* begin Data for the task *

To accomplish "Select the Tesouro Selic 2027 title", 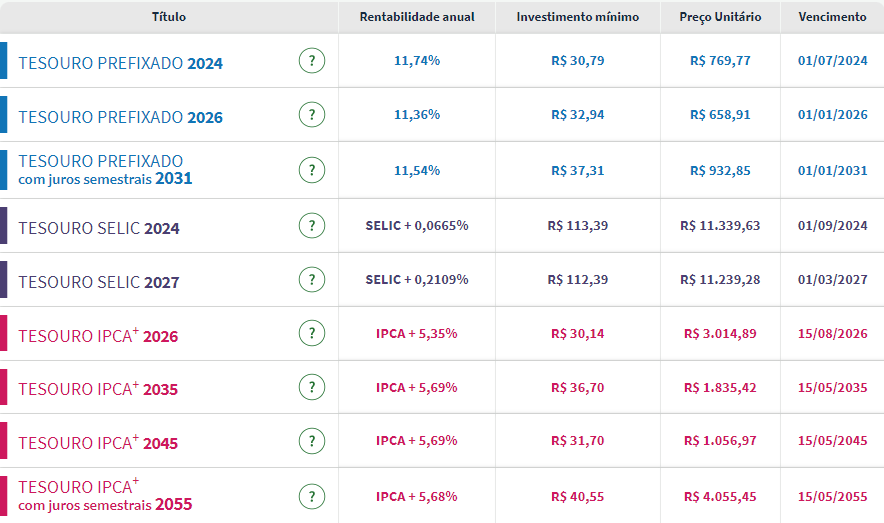I will click(98, 282).
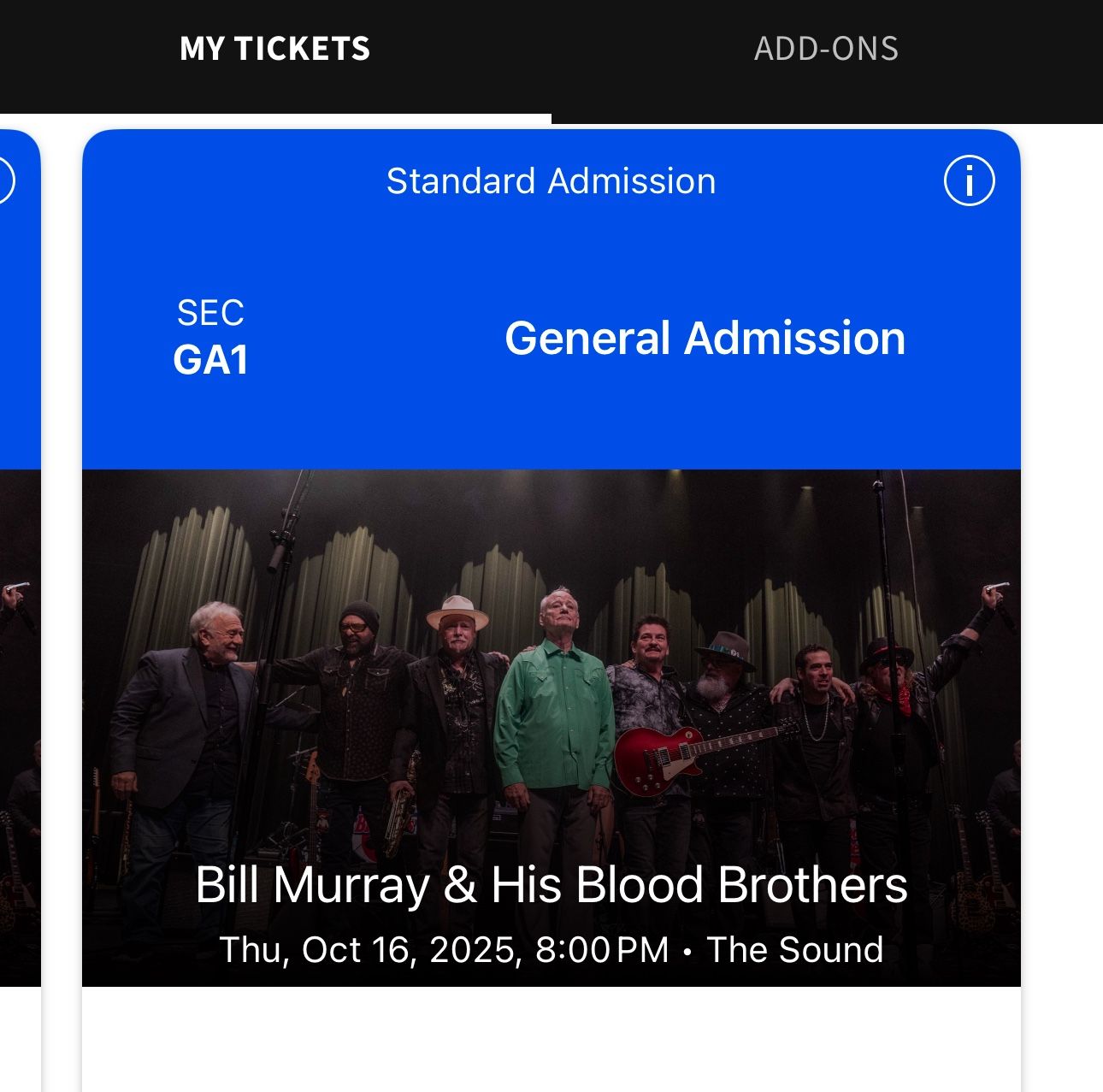Image resolution: width=1103 pixels, height=1092 pixels.
Task: Click the white underline beneath MY TICKETS
Action: coord(275,119)
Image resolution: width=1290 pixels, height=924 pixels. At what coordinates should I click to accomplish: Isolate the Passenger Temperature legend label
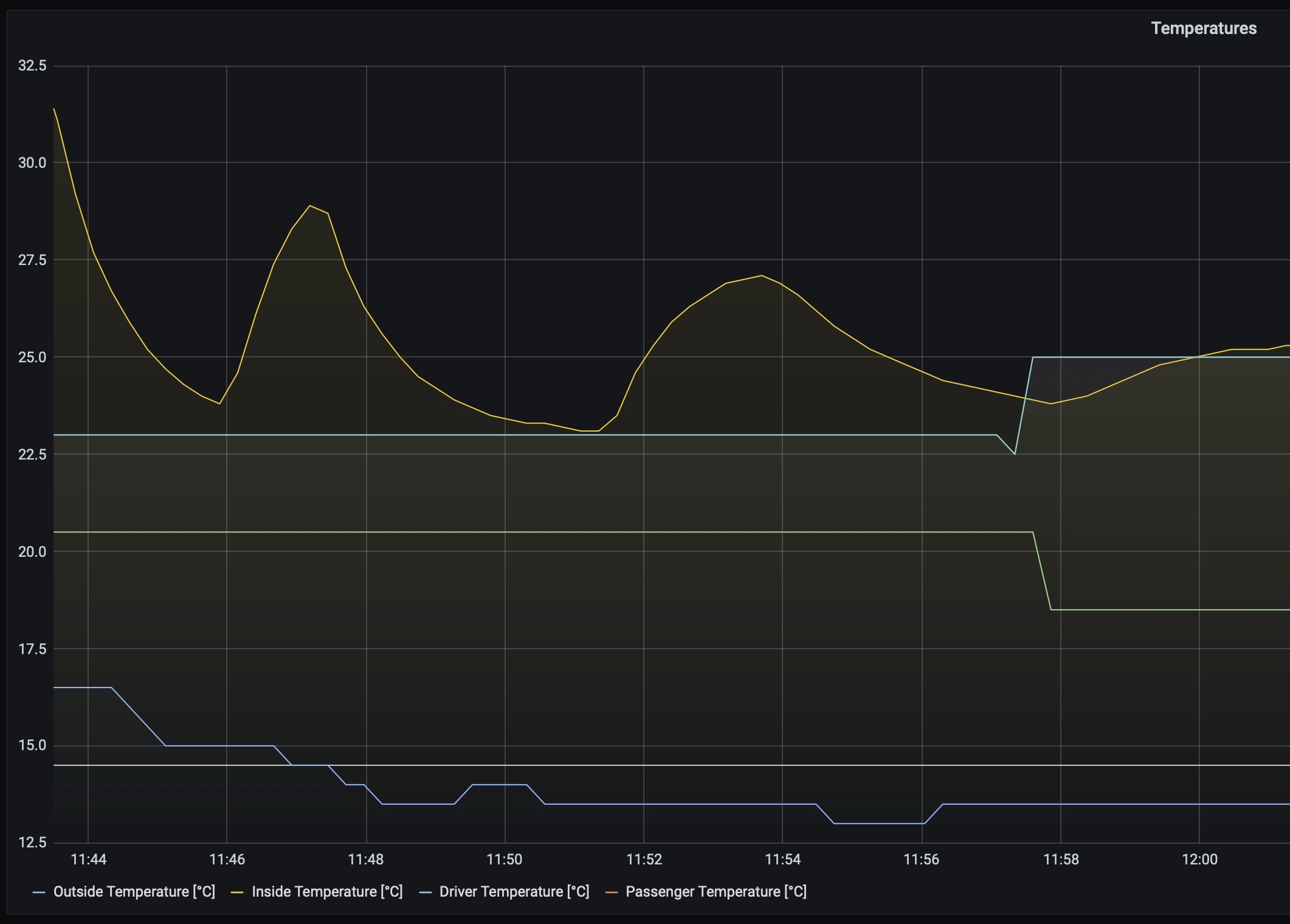coord(716,892)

* end Data for the task *

#### Problem
Quote the listing above word for word, from the line with "Image resolution: width=1290" through the end of the listing, and leave out the pictures.

#### Final result
Image resolution: width=1290 pixels, height=924 pixels. At what coordinates should I click to accomplish: Isolate the Passenger Temperature legend label
coord(716,892)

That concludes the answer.